[ENH] New ResourceMonitor (replaces resource profiler) #2200

oesteban · 2017-09-27T21:09:25Z

Supersedes #2193 (I removed the specs to make code review easier)

This PR revises the resource profiler (with a new name: resource monitor):

Created new nipype.utils.profiler where all the code related to resource monitoring is gathered together. Tests are also brought into the nipype.utils module.
Removed monitoring responsibility from the runner into the interfaces. Consequences:
1. Resources can be monitored when running bare interfaces
2. All kinds of interfaces can be monitored (it was reduced to only CommandLine-based and Function interfaces before).
3. There was a bit of a mixture of resource-management and resource-monitoring in the node execution code. That has been cleaned up.
4. Interfaces save the traces directly to a file, so the log callback is not needed anymore (it has been left here just in case users want to generate the old gantt chart).
5. Interfaces place peak usage in their runtime object.
Previously, even though resource consumption with a certain frequency, only peak usage was finally reported in the Gantt chart. Now the traces are kept in the proc_dict member of the runtime object.
When the workflow is finished, the execution graph is post-processed and a new runtime_monitor.json file is generated, with all the traces and necessary information to reconstruct the performance profile with the resolution of the new runtime_monitor_frequency option (default: every 1s).
The resource manager of MultiProc blocked if a node was defined with n_procs > MultiProc's setting n_procs (similarly with the estimated memory). Now, either a warning or an error are raised (depending on the new plugin arg raise_insufficient).

Important: this PRs removes the old filemanip logger and replaces it by a more generic utils. Documentation has been updated accordingly and Deprecation warnings are generated consequently.

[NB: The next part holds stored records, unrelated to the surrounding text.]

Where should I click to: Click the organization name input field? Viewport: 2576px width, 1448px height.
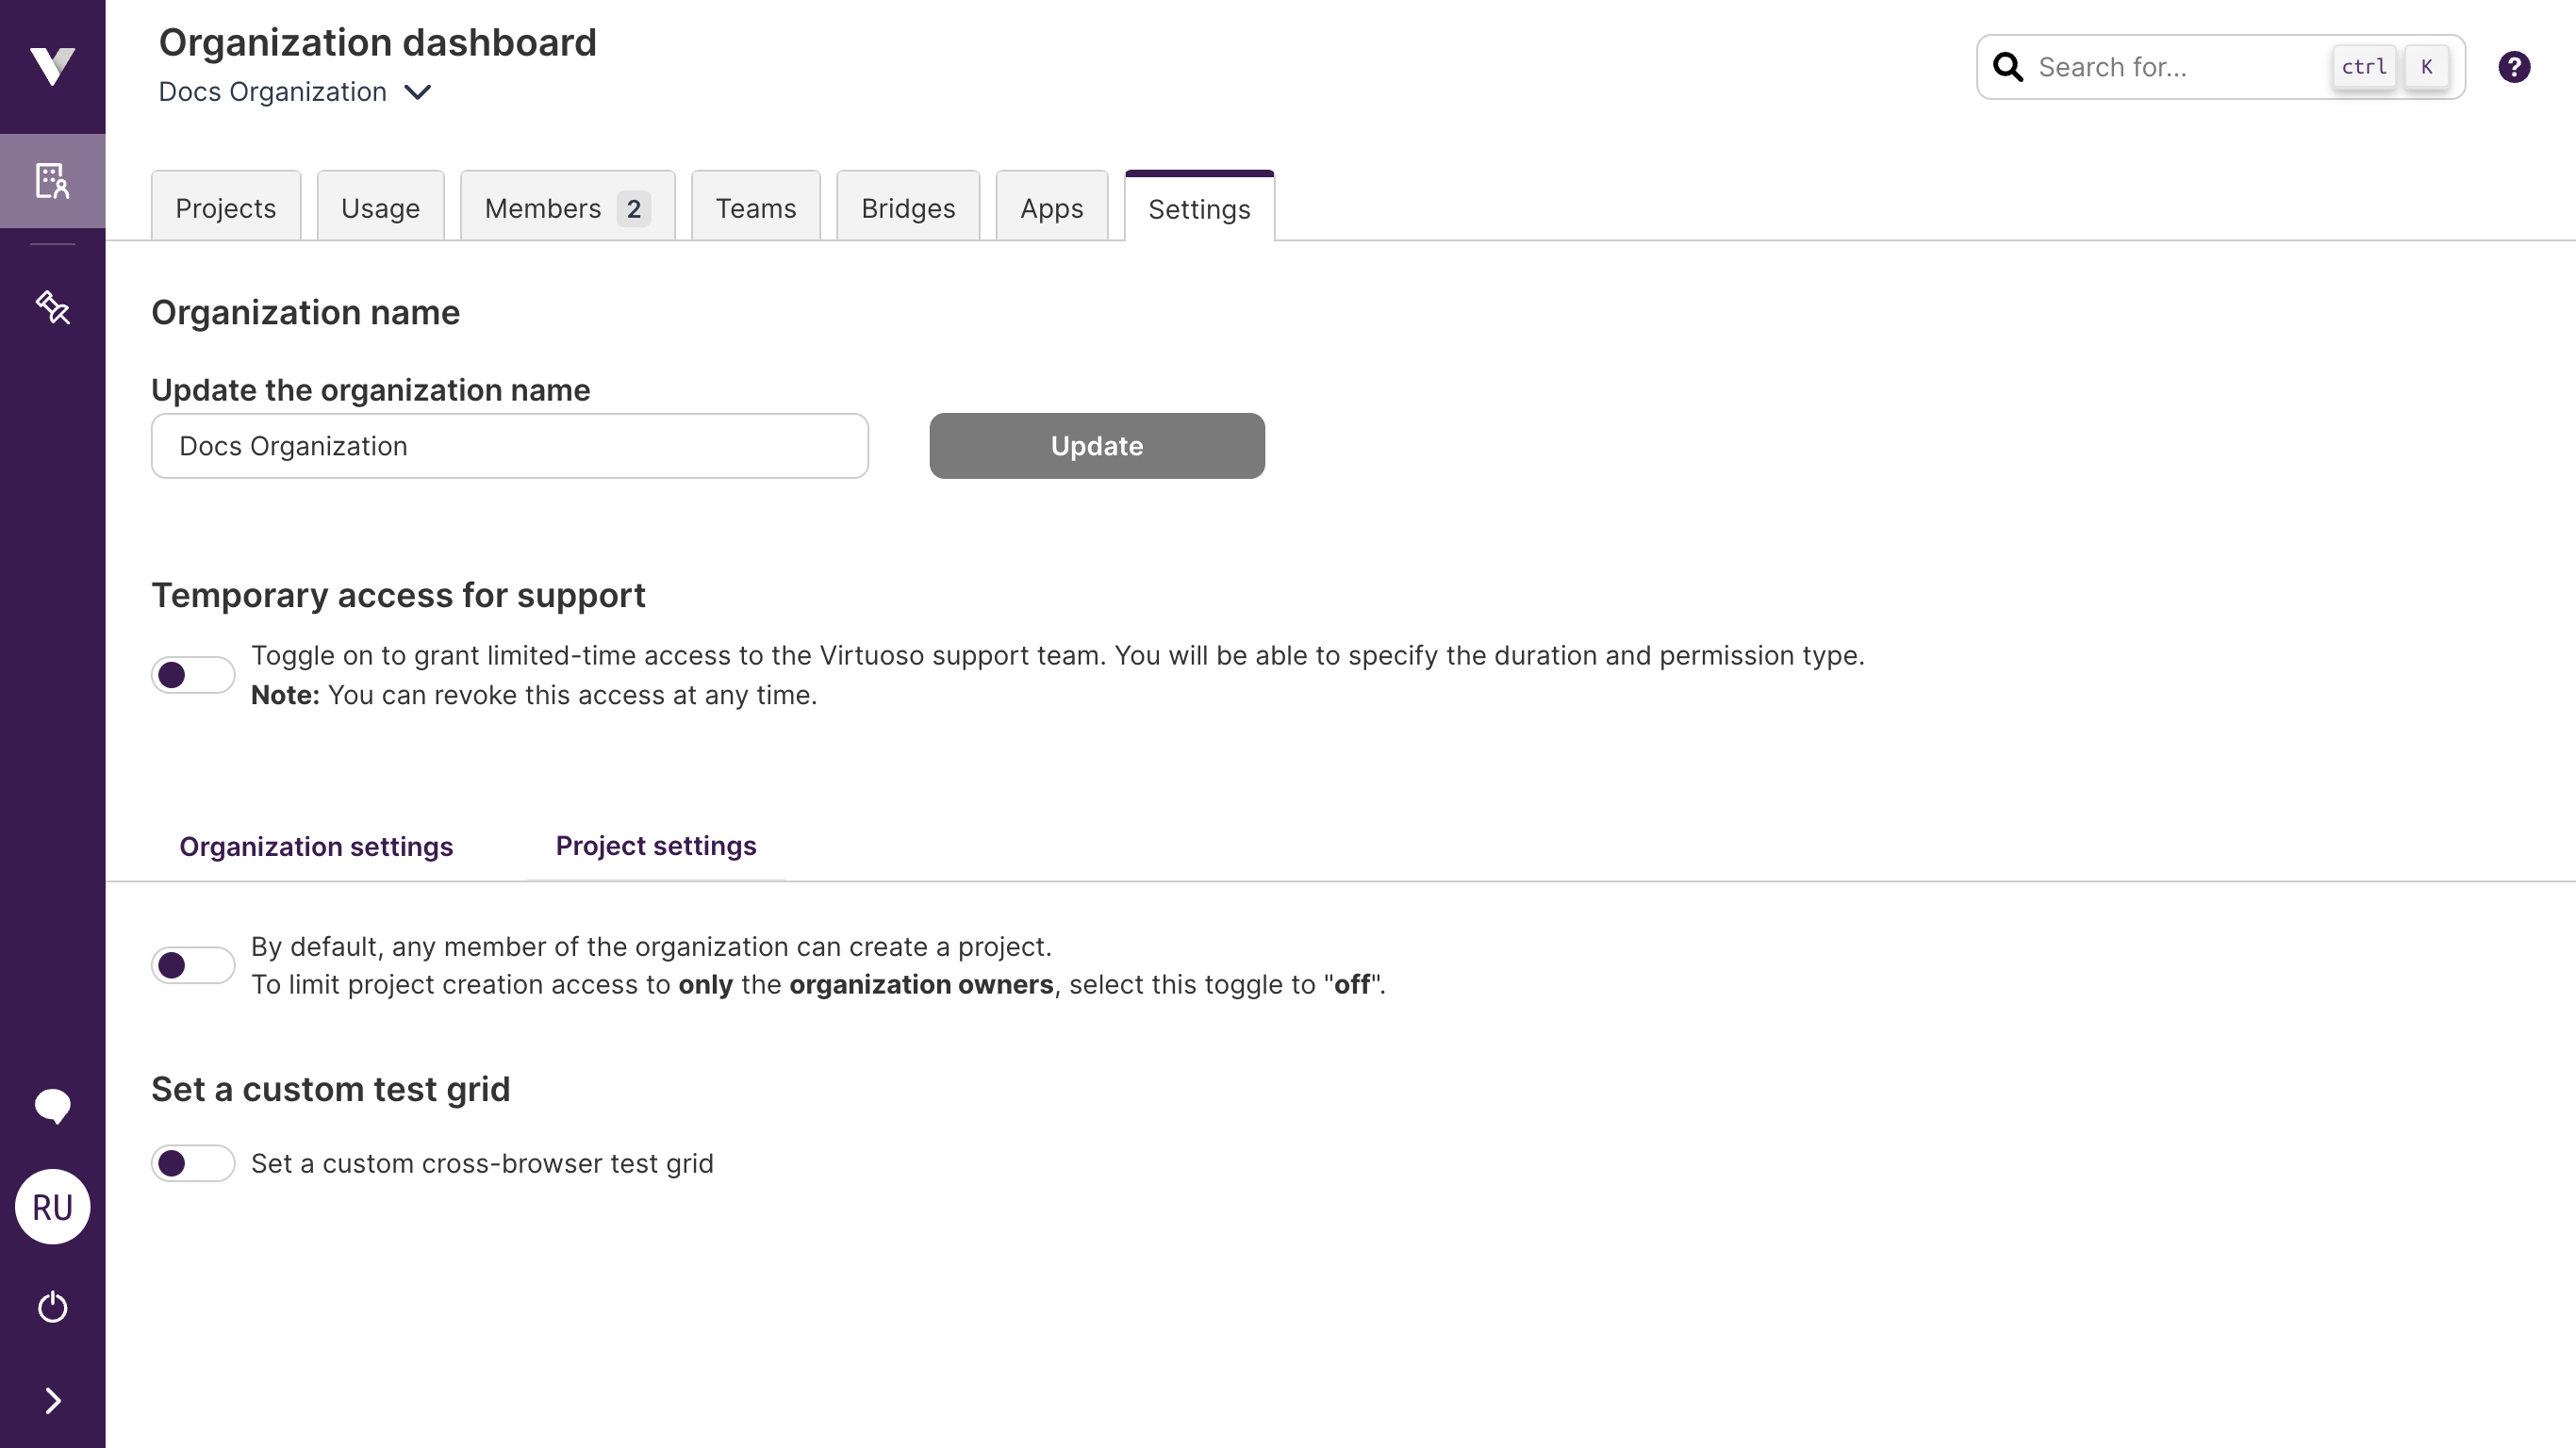point(509,446)
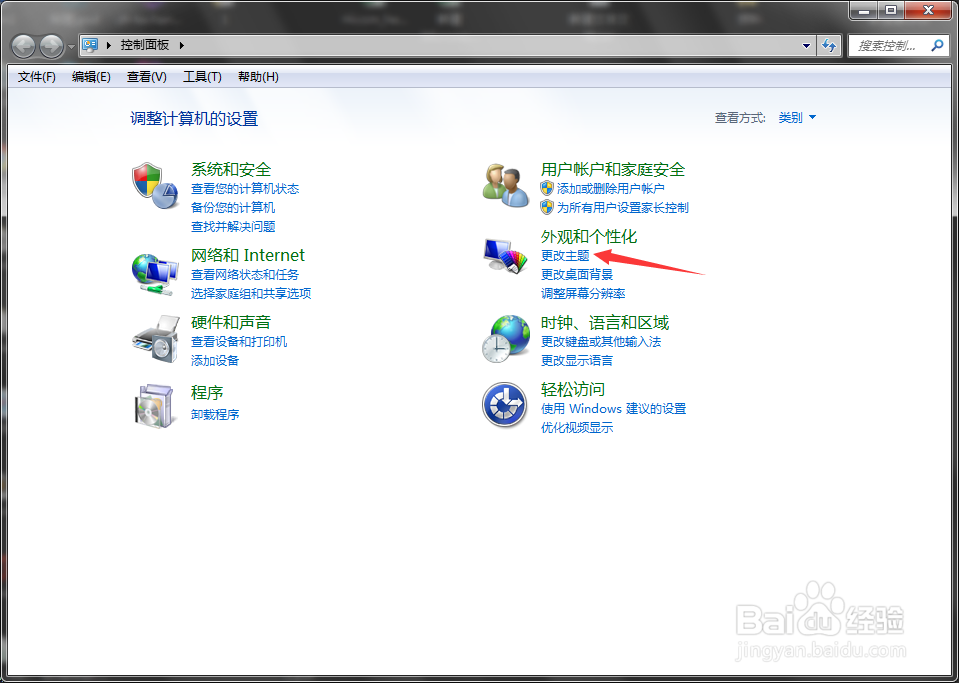Open the 工具(T) menu
The width and height of the screenshot is (959, 683).
(201, 77)
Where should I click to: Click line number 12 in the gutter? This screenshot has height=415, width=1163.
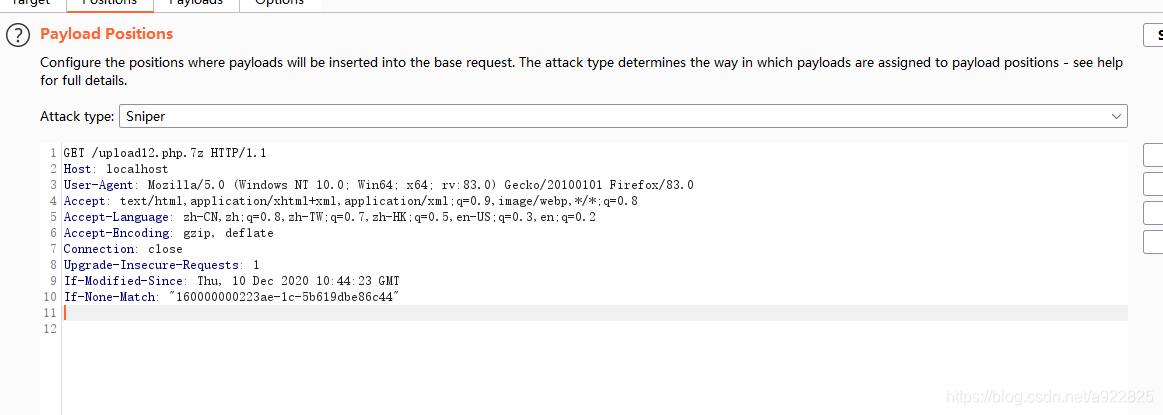pos(50,329)
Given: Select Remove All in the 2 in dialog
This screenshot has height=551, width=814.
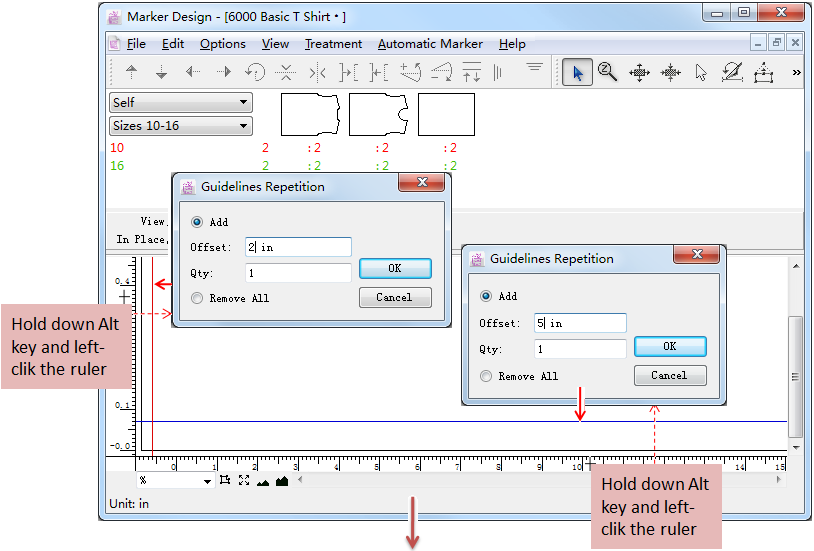Looking at the screenshot, I should click(x=197, y=298).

This PR revises the resource profiler with the following objectives: - Increase robustness (and making sure it does not crash nipype) - Extend profiling to all interfaces (including pure python) The increase of robustness will be expected from: 1. Trying to reduce (or remove at all if possible) the logger callback to register the estimations of memory and cpus. This could be achieved by making interfaces responsible or keeping track of their resources to then collect all results after execution of the node. 2. Centralize profiler imports, like the config or logger object so that the applicability of the profiler is checked only once. This first commit just creates one new module nipype.utils.profiler, and moves the related functions in there.

…eProfiler

oesteban · 2017-10-03T18:46:14Z

@satra Am I correct thinking that this: https://github.com/oesteban/nipype/blob/d2599e2f86df754bfa0fa41b8f6789e2408fb7bd/nipype/pipeline/engine/nodes.py#L1150-L1151 would ensure that MapNodes actually inherit the memory/cpu constraints?

effigies · 2017-10-03T18:48:32Z

@oesteban I think you actually want to pass n_procs=self._n_procs, so that when it's None, it attempts to read self._interface.inputs.num_threads.

oesteban · 2017-10-03T18:50:03Z

Oh, good catch! - well, that would only make sense if the node will have different num_threads for each iterable... right?

effigies

I think I'd be comfortable merging this, assuming tests pass. @satra any further comments?

satra · 2017-10-04T02:53:55Z

@oesteban - correct, mapnodes inherit constraints. solid work - really appreciate the refactoring that was much needed.

assuming tests pass, this looks good to me.

oesteban · 2017-10-04T04:32:04Z

We'll need to revisit the estimation of resources, but what we have with this PR is one step further from where we were before and it is enough to get going.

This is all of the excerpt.